Task details
Nothing in the entries may change when they are transcribed.

Stored records:
=====

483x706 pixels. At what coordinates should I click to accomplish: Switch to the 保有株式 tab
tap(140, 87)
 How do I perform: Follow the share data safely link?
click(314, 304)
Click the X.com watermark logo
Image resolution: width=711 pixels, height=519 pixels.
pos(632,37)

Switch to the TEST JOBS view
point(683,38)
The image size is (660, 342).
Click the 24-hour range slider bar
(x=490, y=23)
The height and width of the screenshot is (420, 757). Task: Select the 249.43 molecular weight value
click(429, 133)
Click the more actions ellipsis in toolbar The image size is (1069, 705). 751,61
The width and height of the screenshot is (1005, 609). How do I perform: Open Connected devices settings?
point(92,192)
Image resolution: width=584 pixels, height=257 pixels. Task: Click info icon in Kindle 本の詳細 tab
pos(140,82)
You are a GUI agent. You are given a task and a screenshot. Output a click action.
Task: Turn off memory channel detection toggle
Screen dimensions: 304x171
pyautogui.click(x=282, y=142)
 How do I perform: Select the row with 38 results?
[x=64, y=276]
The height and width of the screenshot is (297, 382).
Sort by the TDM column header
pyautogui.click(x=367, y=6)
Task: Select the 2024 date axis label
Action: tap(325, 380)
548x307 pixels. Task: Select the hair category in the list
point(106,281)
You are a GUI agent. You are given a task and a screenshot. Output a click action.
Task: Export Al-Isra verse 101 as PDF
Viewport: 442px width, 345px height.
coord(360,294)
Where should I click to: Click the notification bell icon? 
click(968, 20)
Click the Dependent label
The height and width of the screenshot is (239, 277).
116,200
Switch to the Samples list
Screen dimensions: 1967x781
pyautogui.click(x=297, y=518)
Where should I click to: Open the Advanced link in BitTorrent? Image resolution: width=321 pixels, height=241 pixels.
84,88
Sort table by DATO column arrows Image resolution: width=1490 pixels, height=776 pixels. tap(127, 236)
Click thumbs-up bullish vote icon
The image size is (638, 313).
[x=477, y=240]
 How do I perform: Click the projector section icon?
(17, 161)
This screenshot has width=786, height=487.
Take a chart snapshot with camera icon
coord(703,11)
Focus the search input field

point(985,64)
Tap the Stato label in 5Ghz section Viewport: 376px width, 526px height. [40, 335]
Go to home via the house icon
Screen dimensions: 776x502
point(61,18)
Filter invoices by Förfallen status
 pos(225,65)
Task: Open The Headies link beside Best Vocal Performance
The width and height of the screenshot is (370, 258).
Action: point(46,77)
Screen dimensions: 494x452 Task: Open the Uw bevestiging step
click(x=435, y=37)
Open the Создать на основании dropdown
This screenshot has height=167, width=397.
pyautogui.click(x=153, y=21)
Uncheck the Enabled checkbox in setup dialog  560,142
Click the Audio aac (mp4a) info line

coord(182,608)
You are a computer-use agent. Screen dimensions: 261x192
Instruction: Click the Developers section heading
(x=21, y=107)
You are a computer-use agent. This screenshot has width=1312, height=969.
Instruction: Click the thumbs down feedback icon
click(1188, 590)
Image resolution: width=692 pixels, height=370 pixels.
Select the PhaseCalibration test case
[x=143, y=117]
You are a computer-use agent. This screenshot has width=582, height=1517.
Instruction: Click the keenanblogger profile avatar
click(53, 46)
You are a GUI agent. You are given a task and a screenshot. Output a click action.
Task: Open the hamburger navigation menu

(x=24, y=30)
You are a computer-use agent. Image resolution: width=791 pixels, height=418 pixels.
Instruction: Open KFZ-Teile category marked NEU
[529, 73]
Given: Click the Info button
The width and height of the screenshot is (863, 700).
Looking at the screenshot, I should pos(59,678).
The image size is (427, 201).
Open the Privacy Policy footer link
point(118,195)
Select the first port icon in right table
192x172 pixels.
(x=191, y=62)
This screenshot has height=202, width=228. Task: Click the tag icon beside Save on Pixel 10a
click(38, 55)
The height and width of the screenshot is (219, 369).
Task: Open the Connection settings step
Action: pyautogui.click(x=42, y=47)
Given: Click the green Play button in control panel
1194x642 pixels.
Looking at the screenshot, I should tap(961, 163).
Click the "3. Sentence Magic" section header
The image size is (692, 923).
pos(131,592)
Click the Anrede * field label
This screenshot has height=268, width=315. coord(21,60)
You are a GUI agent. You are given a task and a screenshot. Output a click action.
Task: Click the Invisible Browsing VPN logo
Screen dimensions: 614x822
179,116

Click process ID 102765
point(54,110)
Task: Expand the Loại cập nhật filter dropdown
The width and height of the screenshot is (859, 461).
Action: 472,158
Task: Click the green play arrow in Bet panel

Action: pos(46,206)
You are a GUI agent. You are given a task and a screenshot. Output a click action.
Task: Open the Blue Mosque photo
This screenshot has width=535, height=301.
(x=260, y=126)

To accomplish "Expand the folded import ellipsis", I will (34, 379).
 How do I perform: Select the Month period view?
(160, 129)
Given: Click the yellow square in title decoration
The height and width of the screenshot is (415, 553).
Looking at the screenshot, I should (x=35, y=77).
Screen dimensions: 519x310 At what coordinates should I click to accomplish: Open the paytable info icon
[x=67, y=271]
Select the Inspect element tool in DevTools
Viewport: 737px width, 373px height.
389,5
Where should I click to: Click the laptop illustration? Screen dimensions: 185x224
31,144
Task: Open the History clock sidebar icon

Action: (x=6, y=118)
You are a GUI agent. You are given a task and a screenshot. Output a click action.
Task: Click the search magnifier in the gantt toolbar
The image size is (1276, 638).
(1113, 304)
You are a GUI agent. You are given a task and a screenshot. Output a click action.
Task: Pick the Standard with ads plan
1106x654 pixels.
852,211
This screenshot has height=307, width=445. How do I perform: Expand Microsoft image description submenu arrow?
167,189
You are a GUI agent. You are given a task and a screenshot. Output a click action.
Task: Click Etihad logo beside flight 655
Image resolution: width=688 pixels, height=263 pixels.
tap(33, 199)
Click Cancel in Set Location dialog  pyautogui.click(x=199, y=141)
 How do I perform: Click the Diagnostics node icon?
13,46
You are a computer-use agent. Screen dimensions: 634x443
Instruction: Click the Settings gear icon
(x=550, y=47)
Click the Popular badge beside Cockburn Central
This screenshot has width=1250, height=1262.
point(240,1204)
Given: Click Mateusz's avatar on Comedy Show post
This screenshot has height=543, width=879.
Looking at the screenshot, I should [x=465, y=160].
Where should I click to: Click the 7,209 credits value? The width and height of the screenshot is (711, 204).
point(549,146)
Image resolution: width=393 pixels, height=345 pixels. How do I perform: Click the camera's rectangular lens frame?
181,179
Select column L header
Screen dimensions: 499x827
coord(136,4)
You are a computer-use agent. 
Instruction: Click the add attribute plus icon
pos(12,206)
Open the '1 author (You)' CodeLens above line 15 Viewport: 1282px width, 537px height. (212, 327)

=====

Solution for this problem
483x706 pixels. At what coordinates should I click to accomplish: Switch to the 保有株式 tab
tap(140, 87)
 How do I perform: Follow the share data safely link?
click(314, 304)
Click the X.com watermark logo
Image resolution: width=711 pixels, height=519 pixels.
pos(632,37)

Switch to the TEST JOBS view
point(683,38)
The image size is (660, 342).
Click the 24-hour range slider bar
(x=490, y=23)
The height and width of the screenshot is (420, 757). Task: Select the 249.43 molecular weight value
click(429, 133)
Click the more actions ellipsis in toolbar The image size is (1069, 705). 751,61
The width and height of the screenshot is (1005, 609). How do I perform: Open Connected devices settings?
point(92,192)
Image resolution: width=584 pixels, height=257 pixels. Task: Click info icon in Kindle 本の詳細 tab
pos(140,82)
You are a GUI agent. You are given a task and a screenshot. Output a click action.
Task: Turn off memory channel detection toggle
Screen dimensions: 304x171
pyautogui.click(x=282, y=142)
 How do I perform: Select the row with 38 results?
[x=64, y=276]
The height and width of the screenshot is (297, 382).
Sort by the TDM column header
pyautogui.click(x=367, y=6)
Task: Select the 2024 date axis label
Action: tap(325, 380)
548x307 pixels. Task: Select the hair category in the list
point(106,281)
You are a GUI agent. You are given a task and a screenshot. Output a click action.
Task: Export Al-Isra verse 101 as PDF
Viewport: 442px width, 345px height.
coord(360,294)
Where should I click to: Click the notification bell icon? 
click(968, 20)
Click the Dependent label
The height and width of the screenshot is (239, 277).
116,200
Switch to the Samples list
Screen dimensions: 1967x781
pyautogui.click(x=297, y=518)
Where should I click to: Open the Advanced link in BitTorrent? Image resolution: width=321 pixels, height=241 pixels.
84,88
Sort table by DATO column arrows Image resolution: width=1490 pixels, height=776 pixels. tap(127, 236)
Click thumbs-up bullish vote icon
The image size is (638, 313).
[x=477, y=240]
 How do I perform: Click the projector section icon?
(17, 161)
This screenshot has width=786, height=487.
Take a chart snapshot with camera icon
coord(703,11)
Focus the search input field

point(985,64)
Tap the Stato label in 5Ghz section Viewport: 376px width, 526px height. [40, 335]
Go to home via the house icon
Screen dimensions: 776x502
point(61,18)
Filter invoices by Förfallen status
 pos(225,65)
Task: Open The Headies link beside Best Vocal Performance
The width and height of the screenshot is (370, 258).
Action: point(46,77)
Screen dimensions: 494x452 Task: Open the Uw bevestiging step
click(x=435, y=37)
Open the Создать на основании dropdown
This screenshot has height=167, width=397.
pyautogui.click(x=153, y=21)
Uncheck the Enabled checkbox in setup dialog  560,142
Click the Audio aac (mp4a) info line

coord(182,608)
You are a computer-use agent. Screen dimensions: 261x192
Instruction: Click the Developers section heading
(x=21, y=107)
You are a computer-use agent. This screenshot has width=1312, height=969.
Instruction: Click the thumbs down feedback icon
click(1188, 590)
Image resolution: width=692 pixels, height=370 pixels.
Select the PhaseCalibration test case
[x=143, y=117]
You are a computer-use agent. This screenshot has width=582, height=1517.
Instruction: Click the keenanblogger profile avatar
click(53, 46)
You are a GUI agent. You are given a task and a screenshot. Output a click action.
Task: Open the hamburger navigation menu

(x=24, y=30)
You are a computer-use agent. Image resolution: width=791 pixels, height=418 pixels.
Instruction: Open KFZ-Teile category marked NEU
[529, 73]
Given: Click the Info button
The width and height of the screenshot is (863, 700).
Looking at the screenshot, I should pos(59,678).
The image size is (427, 201).
Open the Privacy Policy footer link
point(118,195)
Select the first port icon in right table
192x172 pixels.
(x=191, y=62)
This screenshot has height=202, width=228. Task: Click the tag icon beside Save on Pixel 10a
click(38, 55)
The height and width of the screenshot is (219, 369).
Task: Open the Connection settings step
Action: pyautogui.click(x=42, y=47)
Given: Click the green Play button in control panel
1194x642 pixels.
Looking at the screenshot, I should tap(961, 163).
Click the "3. Sentence Magic" section header
The image size is (692, 923).
pos(131,592)
Click the Anrede * field label
This screenshot has height=268, width=315. coord(21,60)
You are a GUI agent. You are given a task and a screenshot. Output a click action.
Task: Click the Invisible Browsing VPN logo
Screen dimensions: 614x822
179,116

Click process ID 102765
point(54,110)
Task: Expand the Loại cập nhật filter dropdown
The width and height of the screenshot is (859, 461).
Action: 472,158
Task: Click the green play arrow in Bet panel

Action: pos(46,206)
You are a GUI agent. You are given a task and a screenshot. Output a click action.
Task: Open the Blue Mosque photo
This screenshot has width=535, height=301.
(x=260, y=126)

To accomplish "Expand the folded import ellipsis", I will (34, 379).
 How do I perform: Select the Month period view?
(160, 129)
Given: Click the yellow square in title decoration
The height and width of the screenshot is (415, 553).
Looking at the screenshot, I should (x=35, y=77).
Screen dimensions: 519x310 At what coordinates should I click to accomplish: Open the paytable info icon
[x=67, y=271]
Select the Inspect element tool in DevTools
Viewport: 737px width, 373px height.
389,5
Where should I click to: Click the laptop illustration? Screen dimensions: 185x224
31,144
Task: Open the History clock sidebar icon

Action: (x=6, y=118)
You are a GUI agent. You are given a task and a screenshot. Output a click action.
Task: Click the search magnifier in the gantt toolbar
The image size is (1276, 638).
(1113, 304)
You are a GUI agent. You are given a task and a screenshot. Output a click action.
Task: Pick the Standard with ads plan
1106x654 pixels.
852,211
This screenshot has height=307, width=445. How do I perform: Expand Microsoft image description submenu arrow?
167,189
You are a GUI agent. You are given a task and a screenshot. Output a click action.
Task: Click Etihad logo beside flight 655
Image resolution: width=688 pixels, height=263 pixels.
tap(33, 199)
Click Cancel in Set Location dialog  pyautogui.click(x=199, y=141)
 How do I perform: Click the Diagnostics node icon?
13,46
You are a computer-use agent. Screen dimensions: 634x443
Instruction: Click the Settings gear icon
(x=550, y=47)
Click the Popular badge beside Cockburn Central
This screenshot has width=1250, height=1262.
point(240,1204)
Given: Click Mateusz's avatar on Comedy Show post
This screenshot has height=543, width=879.
Looking at the screenshot, I should [x=465, y=160].
Where should I click to: Click the 7,209 credits value? The width and height of the screenshot is (711, 204).
point(549,146)
Image resolution: width=393 pixels, height=345 pixels. How do I perform: Click the camera's rectangular lens frame?
181,179
Select column L header
Screen dimensions: 499x827
coord(136,4)
You are a computer-use agent. 
Instruction: Click the add attribute plus icon
pos(12,206)
Open the '1 author (You)' CodeLens above line 15 Viewport: 1282px width, 537px height. (212, 327)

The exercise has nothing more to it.